(Dataset entries)

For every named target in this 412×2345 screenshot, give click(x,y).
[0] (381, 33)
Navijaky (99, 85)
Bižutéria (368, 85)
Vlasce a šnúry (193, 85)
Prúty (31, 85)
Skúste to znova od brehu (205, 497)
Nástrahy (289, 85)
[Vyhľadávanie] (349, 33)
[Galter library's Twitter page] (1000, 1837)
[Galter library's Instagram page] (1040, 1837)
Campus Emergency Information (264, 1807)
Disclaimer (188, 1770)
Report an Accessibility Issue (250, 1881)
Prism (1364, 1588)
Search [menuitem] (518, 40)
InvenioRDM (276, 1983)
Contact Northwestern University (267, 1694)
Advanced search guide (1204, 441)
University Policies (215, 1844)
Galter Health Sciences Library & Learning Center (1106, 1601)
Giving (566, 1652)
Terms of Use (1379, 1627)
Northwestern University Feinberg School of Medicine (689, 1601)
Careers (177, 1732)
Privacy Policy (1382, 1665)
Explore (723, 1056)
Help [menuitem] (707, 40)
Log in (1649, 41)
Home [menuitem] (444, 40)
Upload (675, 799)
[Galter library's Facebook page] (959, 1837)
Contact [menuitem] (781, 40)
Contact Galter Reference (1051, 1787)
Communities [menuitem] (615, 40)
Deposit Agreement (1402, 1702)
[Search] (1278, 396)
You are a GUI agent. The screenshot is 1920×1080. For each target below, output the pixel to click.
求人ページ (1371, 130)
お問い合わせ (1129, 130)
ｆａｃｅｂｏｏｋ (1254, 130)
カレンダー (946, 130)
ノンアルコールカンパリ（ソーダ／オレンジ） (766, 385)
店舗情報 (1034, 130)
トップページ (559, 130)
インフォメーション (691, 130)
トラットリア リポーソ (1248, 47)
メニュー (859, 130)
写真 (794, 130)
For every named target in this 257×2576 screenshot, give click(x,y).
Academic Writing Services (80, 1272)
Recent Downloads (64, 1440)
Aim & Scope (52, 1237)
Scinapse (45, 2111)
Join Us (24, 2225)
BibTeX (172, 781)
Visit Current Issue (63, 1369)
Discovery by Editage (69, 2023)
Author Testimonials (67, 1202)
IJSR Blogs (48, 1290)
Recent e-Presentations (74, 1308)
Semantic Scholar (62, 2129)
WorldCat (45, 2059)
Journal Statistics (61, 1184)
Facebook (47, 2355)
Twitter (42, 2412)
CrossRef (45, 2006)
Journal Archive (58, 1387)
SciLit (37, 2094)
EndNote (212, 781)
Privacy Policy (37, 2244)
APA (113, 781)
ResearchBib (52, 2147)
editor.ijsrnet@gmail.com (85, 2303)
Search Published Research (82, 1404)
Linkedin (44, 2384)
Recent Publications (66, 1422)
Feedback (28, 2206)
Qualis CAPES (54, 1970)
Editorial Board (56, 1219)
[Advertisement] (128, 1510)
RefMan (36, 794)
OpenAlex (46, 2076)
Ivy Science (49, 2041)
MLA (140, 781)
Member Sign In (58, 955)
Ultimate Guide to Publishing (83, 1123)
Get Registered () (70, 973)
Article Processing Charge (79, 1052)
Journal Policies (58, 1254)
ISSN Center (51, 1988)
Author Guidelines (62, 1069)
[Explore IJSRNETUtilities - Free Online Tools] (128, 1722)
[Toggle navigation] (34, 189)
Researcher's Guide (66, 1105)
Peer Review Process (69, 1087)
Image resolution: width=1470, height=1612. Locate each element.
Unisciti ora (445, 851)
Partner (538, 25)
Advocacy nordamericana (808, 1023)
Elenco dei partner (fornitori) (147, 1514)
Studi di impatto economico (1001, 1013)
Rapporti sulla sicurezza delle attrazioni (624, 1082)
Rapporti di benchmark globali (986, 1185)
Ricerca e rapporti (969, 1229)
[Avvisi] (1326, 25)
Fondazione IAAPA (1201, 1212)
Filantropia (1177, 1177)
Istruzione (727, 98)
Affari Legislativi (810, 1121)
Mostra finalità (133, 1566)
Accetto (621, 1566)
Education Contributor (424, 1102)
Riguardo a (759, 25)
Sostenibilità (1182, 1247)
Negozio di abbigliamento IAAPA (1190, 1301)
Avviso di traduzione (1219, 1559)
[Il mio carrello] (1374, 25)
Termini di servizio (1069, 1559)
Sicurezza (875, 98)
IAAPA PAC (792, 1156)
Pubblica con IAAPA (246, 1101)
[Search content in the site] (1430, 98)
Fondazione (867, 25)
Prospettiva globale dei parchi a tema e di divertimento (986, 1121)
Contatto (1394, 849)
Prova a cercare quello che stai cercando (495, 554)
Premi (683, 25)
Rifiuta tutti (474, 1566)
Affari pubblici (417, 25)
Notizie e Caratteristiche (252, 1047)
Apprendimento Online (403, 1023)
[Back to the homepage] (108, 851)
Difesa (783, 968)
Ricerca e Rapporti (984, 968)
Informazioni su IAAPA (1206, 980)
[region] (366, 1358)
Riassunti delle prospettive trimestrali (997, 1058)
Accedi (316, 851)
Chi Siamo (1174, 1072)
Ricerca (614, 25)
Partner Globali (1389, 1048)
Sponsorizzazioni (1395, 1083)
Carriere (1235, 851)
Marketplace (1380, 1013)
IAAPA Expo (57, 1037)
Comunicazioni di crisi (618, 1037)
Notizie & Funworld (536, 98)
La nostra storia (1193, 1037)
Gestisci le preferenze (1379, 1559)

(End Dataset entries)

● **Task instructions**
Could all of the entries be retyped word for word?

● **Answer**
For every named target in this 412×2345 screenshot, give click(x,y).
[0] (381, 33)
Navijaky (99, 85)
Bižutéria (368, 85)
Vlasce a šnúry (193, 85)
Prúty (31, 85)
Skúste to znova od brehu (205, 497)
Nástrahy (289, 85)
[Vyhľadávanie] (349, 33)
[Galter library's Twitter page] (1000, 1837)
[Galter library's Instagram page] (1040, 1837)
Campus Emergency Information (264, 1807)
Disclaimer (188, 1770)
Report an Accessibility Issue (250, 1881)
Prism (1364, 1588)
Search [menuitem] (518, 40)
InvenioRDM (276, 1983)
Contact Northwestern University (267, 1694)
Advanced search guide (1204, 441)
University Policies (215, 1844)
Galter Health Sciences Library & Learning Center (1106, 1601)
Giving (566, 1652)
Terms of Use (1379, 1627)
Northwestern University Feinberg School of Medicine (689, 1601)
Careers (177, 1732)
Privacy Policy (1382, 1665)
Explore (723, 1056)
Help [menuitem] (707, 40)
Log in (1649, 41)
Home [menuitem] (444, 40)
Upload (675, 799)
[Galter library's Facebook page] (959, 1837)
Contact [menuitem] (781, 40)
Contact Galter Reference (1051, 1787)
Communities [menuitem] (615, 40)
Deposit Agreement (1402, 1702)
[Search] (1278, 396)
You are a GUI agent. The screenshot is 1920×1080. For each target below, output the pixel to click.
求人ページ (1371, 130)
お問い合わせ (1129, 130)
ｆａｃｅｂｏｏｋ (1254, 130)
カレンダー (946, 130)
ノンアルコールカンパリ（ソーダ／オレンジ） (766, 385)
店舗情報 (1034, 130)
トップページ (559, 130)
インフォメーション (691, 130)
トラットリア リポーソ (1248, 47)
メニュー (859, 130)
写真 (794, 130)
For every named target in this 257×2576 screenshot, give click(x,y).
Academic Writing Services (80, 1272)
Recent Downloads (64, 1440)
Aim & Scope (52, 1237)
Scinapse (45, 2111)
Join Us (24, 2225)
BibTeX (172, 781)
Visit Current Issue (63, 1369)
Discovery by Editage (69, 2023)
Author Testimonials (67, 1202)
IJSR Blogs (48, 1290)
Recent e-Presentations (74, 1308)
Semantic Scholar (62, 2129)
WorldCat (45, 2059)
Journal Statistics (61, 1184)
Facebook (47, 2355)
Twitter (42, 2412)
CrossRef (45, 2006)
Journal Archive (58, 1387)
SciLit (37, 2094)
EndNote (212, 781)
Privacy Policy (37, 2244)
APA (113, 781)
ResearchBib (52, 2147)
editor.ijsrnet@gmail.com (85, 2303)
Search Published Research (82, 1404)
Linkedin (44, 2384)
Recent Publications (66, 1422)
Feedback (28, 2206)
Qualis CAPES (54, 1970)
Editorial Board (56, 1219)
[Advertisement] (128, 1510)
RefMan (36, 794)
OpenAlex (46, 2076)
Ivy Science (49, 2041)
MLA (140, 781)
Member Sign In (58, 955)
Ultimate Guide to Publishing (83, 1123)
Get Registered () (70, 973)
Article Processing Charge (79, 1052)
Journal Policies (58, 1254)
ISSN Center (51, 1988)
Author Guidelines (62, 1069)
[Explore IJSRNETUtilities - Free Online Tools] (128, 1722)
[Toggle navigation] (34, 189)
Researcher's Guide (66, 1105)
Peer Review Process (69, 1087)
Image resolution: width=1470, height=1612. Locate each element.
Unisciti ora (445, 851)
Partner (538, 25)
Advocacy nordamericana (808, 1023)
Elenco dei partner (fornitori) (147, 1514)
Studi di impatto economico (1001, 1013)
Rapporti sulla sicurezza delle attrazioni (624, 1082)
Rapporti di benchmark globali (986, 1185)
Ricerca e rapporti (969, 1229)
[Avvisi] (1326, 25)
Fondazione IAAPA (1201, 1212)
Filantropia (1177, 1177)
Istruzione (727, 98)
Affari Legislativi (810, 1121)
Mostra finalità (133, 1566)
Accetto (621, 1566)
Education Contributor (424, 1102)
Riguardo a (759, 25)
Sostenibilità (1182, 1247)
Negozio di abbigliamento IAAPA (1190, 1301)
Avviso di traduzione (1219, 1559)
[Il mio carrello] (1374, 25)
Termini di servizio (1069, 1559)
Sicurezza (875, 98)
IAAPA PAC (792, 1156)
Pubblica con IAAPA (246, 1101)
[Search content in the site] (1430, 98)
Fondazione (867, 25)
Prospettiva globale dei parchi a tema e di divertimento (986, 1121)
Contatto (1394, 849)
Prova a cercare quello che stai cercando (495, 554)
Premi (683, 25)
Rifiuta tutti (474, 1566)
Affari pubblici (417, 25)
Notizie e Caratteristiche (252, 1047)
Apprendimento Online (403, 1023)
[Back to the homepage] (108, 851)
Difesa (783, 968)
Ricerca e Rapporti (984, 968)
Informazioni su IAAPA (1206, 980)
[region] (366, 1358)
Riassunti delle prospettive trimestrali (997, 1058)
Accedi (316, 851)
Chi Siamo (1174, 1072)
Ricerca (614, 25)
Partner Globali (1389, 1048)
Sponsorizzazioni (1395, 1083)
Carriere (1235, 851)
Marketplace (1380, 1013)
IAAPA Expo (57, 1037)
Comunicazioni di crisi (618, 1037)
Notizie & Funworld (536, 98)
La nostra storia (1193, 1037)
Gestisci le preferenze (1379, 1559)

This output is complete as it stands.